AUFGABEN:
a – Erkläre in ein bis drei Sätzen anhand des Seitenauszugs, weshalb eine Uhr mit herkömmlicher Getriebekette bei nachlassender Federkraft vorgeht.
b – Wo hat Andreas Strehler laut Seitenauszug das Zwischenaufzugsgetriebe im Werk der Sauterelle platziert?

SEITENAUSZUG:
= = =

Andreas Strehler: Sauterelle © PR
Die Idee hinter der „Constant Force“ ist es, der Hemmung eine stetig gleiche Kraft zuzuführen – egal, wie stark das Federhaus aufgezogen ist. Die Schwingungsweite der Unruh, die Amplitude, soll möglichst konstant bleiben und damit einen stabilen, gleichmäßigen Gang gewährleisten. Die meisten Konstantkraftmechanismen setzen direkt am Ankerrad an. Eine andere Lösung wählt der Deutschschweizer Uhrmacher Andreas Strehler aus Sirnach bei Wil. Er zeigte mir auf der Baselworld seine neueste Uhr mit Namen Sauterelle. Für ihr Werk hat Strehler ein Zwischenaufzugsgetriebe konstruiert, das auf dem Sekundenrad platziert ist.
Andreas Strehler © PR
Zugegebenermaßen ist so ein Mechanismus nicht leicht zu verstehen. Glücklicherweise hatte Strehler auf der Messe ein – selbstgebautes – Gangmodell dabei, an dem ich ein bisschen herumspielen konnte. Vereinfacht gesagt, macht Strehler in der Getriebekette einen Schnitt, und zwar genau zwischen Sekundenradtrieb und Sekundenrad. Normalerweise sind Rad und Trieb fest miteinander vernietet. Die vom Federhaus kommende Kraft wird so über Minuten-, Kleinboden- und Sekundenrad bis zum Ankerrad weitergereicht. Dabei wird mit abnehmender Federkraft auch die Kraft, die bei der Hemmung ankommt, immer schwächer; als Ergebnis schwingt die Unruh weniger weit und damit schneller: Die Uhr geht vor. Strehler hat nun zwischen Sekundenradtrieb und Sekundenrad ein Zwischengetriebe gesetzt. Es besteht aus einem sternförmigen Satellitenrad (das man auf dem Zifferblatt sieht) und einer Feder, die mit einem Ruhestein verbunden ist. Diese Feder stellt die einzige Verbindung zwischen Sekundenradtrieb und Sekundenrad dar. Einmal pro Sekunde gibt sie einen – immer gleich starken – Impuls an das Sekundenrad und damit an die Hemmung weiter. Dazwischen bleibt die Hemmungsgruppe frei von jeglichen äußeren Einflüssen, namentlich von Störfaktoren wie Schwankungen in der Energieversorgung oder einem ungleichmäßigen Ablauf im Räderwerk. Das erwähnte Zwischengetriebe ist im Prinzip nichts anderes als eine zusätzliche, vereinfachte Hemmung. So gelangt die Kraft vom Federhaus zunächst einmal nur bis zum Sekundenradtrieb. Auf der Achse dieses Triebs sitzt ein Arm mit dem oben erwähnten Satellitenrad. Eine seiner sternförmigen Zacken wird zunächst von einem Ruhestein blockiert, der wiederum mit einer kleinen Feder verbunden ist. Die Feder selbst steht nicht still, sondern rotiert um ihr Zentrum. Im Laufe der Bewegung wandert der Ruhestein, an dem der Sternzacken anliegt, etwas nach außen, bis er den Zacken schließlich freigibt. Daraufhin springt das Sternrad so weit, bis der nächste Zacken wieder vom Ruhestein blockiert wird und so weiter. Das Intervall beträgt eine Sekunde. Der Ruck, den der Arm mit dem Sternrad dadurch vollführt, korrespondiert mit der Energie, die zum Sekundenrad hin abgegeben wird. Gleichzeitig nutzt Strehler diesen Arm auch als – springenden – Sekundenzeiger: An seinem Ende befindet sich eine kleine Spitze, die auf eine 60-Sekunden-Skala verweist.

= = =

BEREITGESTELLTE DATEN:
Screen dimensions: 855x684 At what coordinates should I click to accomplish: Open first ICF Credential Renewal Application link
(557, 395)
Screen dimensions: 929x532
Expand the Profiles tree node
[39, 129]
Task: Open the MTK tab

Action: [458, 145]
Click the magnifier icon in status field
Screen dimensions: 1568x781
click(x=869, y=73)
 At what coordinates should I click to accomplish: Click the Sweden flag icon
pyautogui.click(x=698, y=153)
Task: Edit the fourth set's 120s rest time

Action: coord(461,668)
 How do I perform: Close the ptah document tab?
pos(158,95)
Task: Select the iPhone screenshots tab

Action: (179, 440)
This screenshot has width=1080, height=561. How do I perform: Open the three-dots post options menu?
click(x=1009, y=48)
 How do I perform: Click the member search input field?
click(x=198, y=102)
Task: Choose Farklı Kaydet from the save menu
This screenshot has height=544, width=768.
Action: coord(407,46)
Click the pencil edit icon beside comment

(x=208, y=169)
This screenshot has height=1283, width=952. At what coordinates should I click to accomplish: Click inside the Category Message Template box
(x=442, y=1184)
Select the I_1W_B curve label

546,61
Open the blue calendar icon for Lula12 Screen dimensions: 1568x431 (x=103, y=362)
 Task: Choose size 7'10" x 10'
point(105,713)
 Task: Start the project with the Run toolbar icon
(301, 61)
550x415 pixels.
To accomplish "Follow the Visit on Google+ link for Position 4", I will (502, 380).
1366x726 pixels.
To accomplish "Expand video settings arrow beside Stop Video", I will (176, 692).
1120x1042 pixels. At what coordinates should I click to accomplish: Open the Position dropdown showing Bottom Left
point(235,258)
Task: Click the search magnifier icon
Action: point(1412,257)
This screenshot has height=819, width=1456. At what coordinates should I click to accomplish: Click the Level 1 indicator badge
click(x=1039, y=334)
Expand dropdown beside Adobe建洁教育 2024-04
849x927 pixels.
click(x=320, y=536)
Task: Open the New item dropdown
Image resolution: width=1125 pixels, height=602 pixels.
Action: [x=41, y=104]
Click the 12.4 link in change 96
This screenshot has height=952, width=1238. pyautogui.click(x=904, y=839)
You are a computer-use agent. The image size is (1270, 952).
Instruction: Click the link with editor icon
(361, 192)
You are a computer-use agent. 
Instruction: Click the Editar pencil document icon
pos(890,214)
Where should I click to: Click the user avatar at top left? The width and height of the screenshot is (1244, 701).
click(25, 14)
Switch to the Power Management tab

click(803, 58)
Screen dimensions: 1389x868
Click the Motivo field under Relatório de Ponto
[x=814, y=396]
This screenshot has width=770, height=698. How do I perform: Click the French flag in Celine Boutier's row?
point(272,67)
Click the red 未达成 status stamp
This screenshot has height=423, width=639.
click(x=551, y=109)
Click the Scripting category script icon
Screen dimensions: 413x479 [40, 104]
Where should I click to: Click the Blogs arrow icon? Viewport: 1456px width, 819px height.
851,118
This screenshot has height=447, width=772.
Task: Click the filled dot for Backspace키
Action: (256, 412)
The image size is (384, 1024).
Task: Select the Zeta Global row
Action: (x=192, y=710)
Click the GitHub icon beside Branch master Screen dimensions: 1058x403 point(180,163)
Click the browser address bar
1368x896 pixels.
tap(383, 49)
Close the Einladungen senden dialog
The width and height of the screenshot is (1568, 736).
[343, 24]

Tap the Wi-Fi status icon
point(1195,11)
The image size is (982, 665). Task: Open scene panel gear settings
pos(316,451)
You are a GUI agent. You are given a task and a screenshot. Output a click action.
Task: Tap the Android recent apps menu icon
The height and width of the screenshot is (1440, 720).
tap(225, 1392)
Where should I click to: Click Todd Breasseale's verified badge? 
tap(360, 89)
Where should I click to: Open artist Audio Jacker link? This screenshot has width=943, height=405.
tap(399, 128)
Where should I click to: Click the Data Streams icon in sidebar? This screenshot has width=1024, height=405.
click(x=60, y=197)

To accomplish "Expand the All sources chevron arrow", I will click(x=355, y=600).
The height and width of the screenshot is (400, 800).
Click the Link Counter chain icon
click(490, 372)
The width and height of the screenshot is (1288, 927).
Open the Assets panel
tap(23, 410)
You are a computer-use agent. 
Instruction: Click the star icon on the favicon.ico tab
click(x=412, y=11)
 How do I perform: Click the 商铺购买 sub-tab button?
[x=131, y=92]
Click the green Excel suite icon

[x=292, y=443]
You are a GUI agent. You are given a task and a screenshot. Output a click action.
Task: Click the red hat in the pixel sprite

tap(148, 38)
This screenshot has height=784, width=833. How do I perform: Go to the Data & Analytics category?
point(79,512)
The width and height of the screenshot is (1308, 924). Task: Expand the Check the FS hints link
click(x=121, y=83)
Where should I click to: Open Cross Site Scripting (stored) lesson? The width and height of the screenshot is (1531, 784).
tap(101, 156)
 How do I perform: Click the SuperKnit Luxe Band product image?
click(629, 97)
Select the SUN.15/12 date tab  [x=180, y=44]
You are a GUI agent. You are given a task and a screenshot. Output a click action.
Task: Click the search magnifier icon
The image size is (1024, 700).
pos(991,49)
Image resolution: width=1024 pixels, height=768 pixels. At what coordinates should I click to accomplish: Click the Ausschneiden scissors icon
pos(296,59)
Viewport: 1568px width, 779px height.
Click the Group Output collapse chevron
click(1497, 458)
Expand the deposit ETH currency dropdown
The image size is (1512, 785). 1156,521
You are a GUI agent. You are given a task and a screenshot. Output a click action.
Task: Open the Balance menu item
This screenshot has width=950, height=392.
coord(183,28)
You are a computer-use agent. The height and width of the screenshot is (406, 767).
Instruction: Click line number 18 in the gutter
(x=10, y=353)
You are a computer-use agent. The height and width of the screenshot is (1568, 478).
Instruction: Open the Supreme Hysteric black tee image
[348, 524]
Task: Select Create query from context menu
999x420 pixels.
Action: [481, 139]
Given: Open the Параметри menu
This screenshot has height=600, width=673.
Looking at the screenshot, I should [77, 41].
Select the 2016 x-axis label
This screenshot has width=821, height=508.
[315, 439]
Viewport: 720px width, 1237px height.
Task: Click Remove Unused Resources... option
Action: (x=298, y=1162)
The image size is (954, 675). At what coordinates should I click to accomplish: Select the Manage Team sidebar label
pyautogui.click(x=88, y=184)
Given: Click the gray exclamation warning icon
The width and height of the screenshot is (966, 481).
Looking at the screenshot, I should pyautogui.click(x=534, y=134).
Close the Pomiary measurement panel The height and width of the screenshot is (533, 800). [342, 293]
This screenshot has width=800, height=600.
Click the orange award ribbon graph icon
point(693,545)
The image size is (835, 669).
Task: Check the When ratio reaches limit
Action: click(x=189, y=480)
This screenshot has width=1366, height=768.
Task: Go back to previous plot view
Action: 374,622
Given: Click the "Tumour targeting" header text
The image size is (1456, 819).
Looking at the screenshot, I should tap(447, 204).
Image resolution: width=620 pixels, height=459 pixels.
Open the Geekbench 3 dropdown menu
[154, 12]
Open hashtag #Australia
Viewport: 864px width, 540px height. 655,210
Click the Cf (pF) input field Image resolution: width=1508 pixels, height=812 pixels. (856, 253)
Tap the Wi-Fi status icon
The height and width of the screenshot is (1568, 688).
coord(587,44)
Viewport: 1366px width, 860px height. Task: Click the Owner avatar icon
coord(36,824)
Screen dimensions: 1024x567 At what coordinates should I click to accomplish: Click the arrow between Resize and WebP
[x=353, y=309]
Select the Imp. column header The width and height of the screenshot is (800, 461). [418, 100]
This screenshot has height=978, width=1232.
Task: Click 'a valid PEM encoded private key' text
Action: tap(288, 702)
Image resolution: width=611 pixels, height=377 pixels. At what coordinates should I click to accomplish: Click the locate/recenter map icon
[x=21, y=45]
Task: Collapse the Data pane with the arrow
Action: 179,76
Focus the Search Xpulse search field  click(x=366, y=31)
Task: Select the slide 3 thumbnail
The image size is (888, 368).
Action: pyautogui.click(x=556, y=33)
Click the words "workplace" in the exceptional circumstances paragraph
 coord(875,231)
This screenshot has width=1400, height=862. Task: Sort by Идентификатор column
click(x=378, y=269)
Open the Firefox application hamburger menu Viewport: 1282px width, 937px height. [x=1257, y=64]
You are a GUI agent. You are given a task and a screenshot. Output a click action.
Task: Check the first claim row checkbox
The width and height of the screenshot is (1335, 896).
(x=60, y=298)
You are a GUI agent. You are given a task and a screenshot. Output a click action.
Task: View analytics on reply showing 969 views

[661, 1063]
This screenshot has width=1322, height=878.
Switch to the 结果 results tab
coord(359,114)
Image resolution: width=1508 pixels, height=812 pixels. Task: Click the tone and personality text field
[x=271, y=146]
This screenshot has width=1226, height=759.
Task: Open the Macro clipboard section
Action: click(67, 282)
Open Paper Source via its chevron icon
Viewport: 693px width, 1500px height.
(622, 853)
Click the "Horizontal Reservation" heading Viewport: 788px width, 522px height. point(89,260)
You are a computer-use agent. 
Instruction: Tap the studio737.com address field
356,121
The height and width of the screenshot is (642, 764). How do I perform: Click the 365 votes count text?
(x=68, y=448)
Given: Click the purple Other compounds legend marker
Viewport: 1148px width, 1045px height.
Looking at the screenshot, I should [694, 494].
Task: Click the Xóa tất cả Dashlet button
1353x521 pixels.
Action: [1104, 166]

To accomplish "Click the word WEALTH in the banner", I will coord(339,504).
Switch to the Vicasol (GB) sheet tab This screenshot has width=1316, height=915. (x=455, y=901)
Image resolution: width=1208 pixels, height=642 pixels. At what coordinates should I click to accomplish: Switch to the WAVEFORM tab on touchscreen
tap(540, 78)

= = =

LÖSUNGEN:
a – Mit abnehmender Federkraft kommt auch bei der Hemmung immer weniger Kraft an. Dadurch schwingt die Unruh weniger weit und damit schneller, sodass die Uhr vorgeht.

b – Auf dem Sekundenrad.